Stored data entries:
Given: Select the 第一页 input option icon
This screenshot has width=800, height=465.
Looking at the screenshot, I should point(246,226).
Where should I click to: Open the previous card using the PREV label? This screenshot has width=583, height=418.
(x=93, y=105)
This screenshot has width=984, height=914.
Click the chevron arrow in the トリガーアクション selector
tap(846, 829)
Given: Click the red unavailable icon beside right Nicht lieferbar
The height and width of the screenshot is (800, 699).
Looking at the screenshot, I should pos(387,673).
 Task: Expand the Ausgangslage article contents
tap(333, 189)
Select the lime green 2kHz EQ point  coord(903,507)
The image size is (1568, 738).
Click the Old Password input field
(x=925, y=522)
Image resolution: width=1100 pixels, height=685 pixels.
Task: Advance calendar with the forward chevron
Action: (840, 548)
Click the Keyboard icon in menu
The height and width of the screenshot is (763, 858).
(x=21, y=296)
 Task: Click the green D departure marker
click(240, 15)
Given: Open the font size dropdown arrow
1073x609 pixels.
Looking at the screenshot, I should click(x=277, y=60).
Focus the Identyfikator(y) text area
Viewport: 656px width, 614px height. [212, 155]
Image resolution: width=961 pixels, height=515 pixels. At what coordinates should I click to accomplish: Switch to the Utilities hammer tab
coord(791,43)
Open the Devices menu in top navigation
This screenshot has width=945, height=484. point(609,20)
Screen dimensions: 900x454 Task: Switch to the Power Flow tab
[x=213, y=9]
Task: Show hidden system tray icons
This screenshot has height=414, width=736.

Your goal
Transcribe all of the data above, keeping each line exactly as it stands.

Reply to the exercise
Given: Select the 第一页 input option icon
This screenshot has width=800, height=465.
Looking at the screenshot, I should point(246,226).
Where should I click to: Open the previous card using the PREV label? This screenshot has width=583, height=418.
(x=93, y=105)
This screenshot has width=984, height=914.
Click the chevron arrow in the トリガーアクション selector
tap(846, 829)
Given: Click the red unavailable icon beside right Nicht lieferbar
The height and width of the screenshot is (800, 699).
Looking at the screenshot, I should pos(387,673).
 Task: Expand the Ausgangslage article contents
tap(333, 189)
Select the lime green 2kHz EQ point  coord(903,507)
The image size is (1568, 738).
Click the Old Password input field
(x=925, y=522)
Image resolution: width=1100 pixels, height=685 pixels.
Task: Advance calendar with the forward chevron
Action: (840, 548)
Click the Keyboard icon in menu
The height and width of the screenshot is (763, 858).
(x=21, y=296)
 Task: Click the green D departure marker
click(240, 15)
Given: Open the font size dropdown arrow
1073x609 pixels.
Looking at the screenshot, I should click(x=277, y=60).
Focus the Identyfikator(y) text area
Viewport: 656px width, 614px height. [212, 155]
Image resolution: width=961 pixels, height=515 pixels. At what coordinates should I click to accomplish: Switch to the Utilities hammer tab
coord(791,43)
Open the Devices menu in top navigation
This screenshot has width=945, height=484. point(609,20)
Screen dimensions: 900x454 Task: Switch to the Power Flow tab
[x=213, y=9]
Task: Show hidden system tray icons
This screenshot has height=414, width=736.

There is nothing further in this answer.